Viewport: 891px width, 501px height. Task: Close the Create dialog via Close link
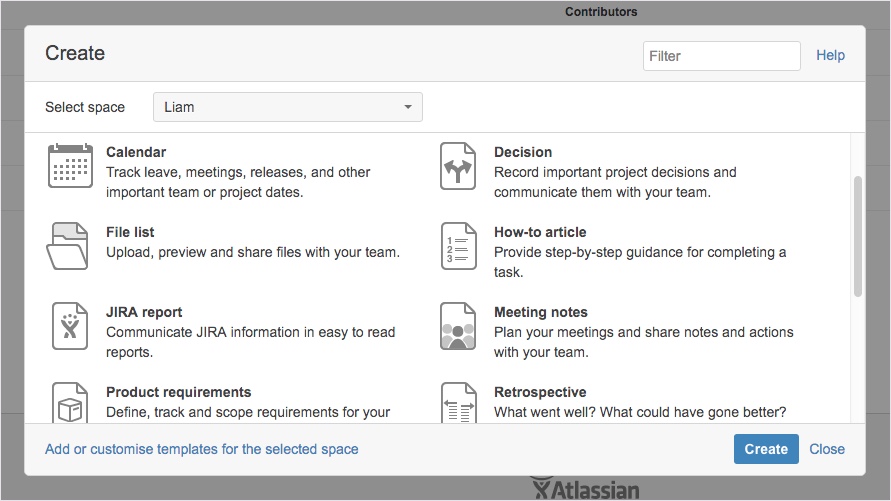(827, 449)
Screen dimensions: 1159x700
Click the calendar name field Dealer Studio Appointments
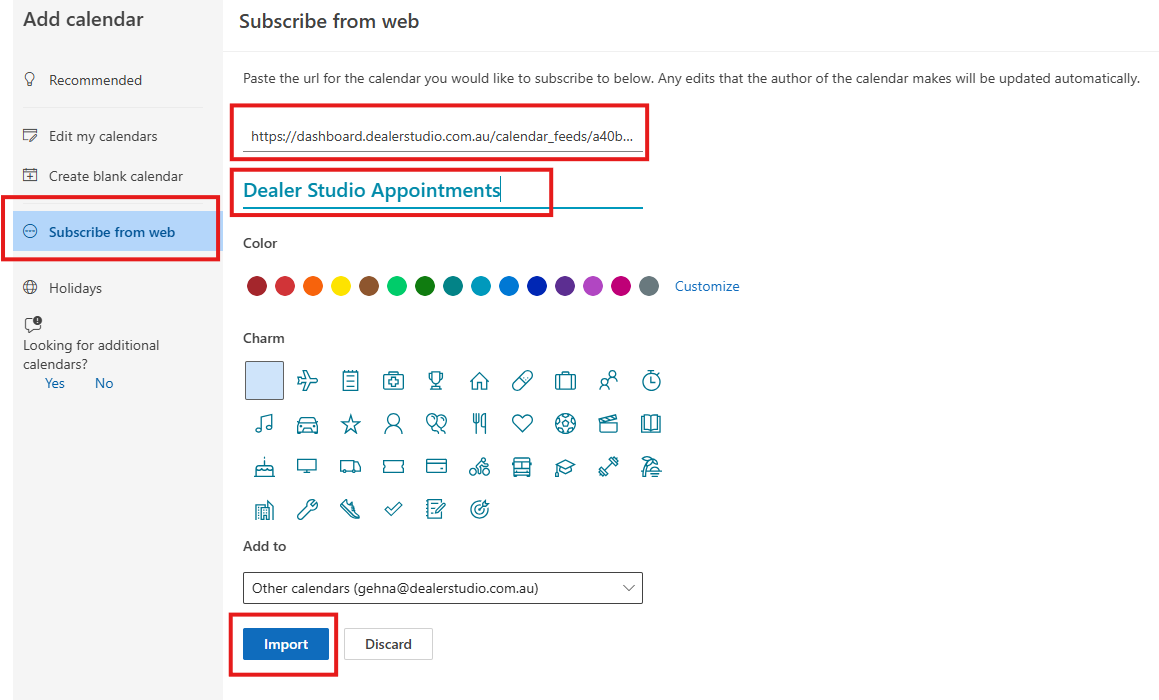(x=443, y=190)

::::

- Instruction -
Copy out all these records again, requests included, but shift each answer coordinate up by 120 and leave out the pictures.

- Task solution -
Viewport: 891px width, 501px height. Task: Close the Create dialog via Close link
(947, 569)
Screen dimensions: 1159x700
Click the calendar name field Dealer Studio Appointments
(x=563, y=310)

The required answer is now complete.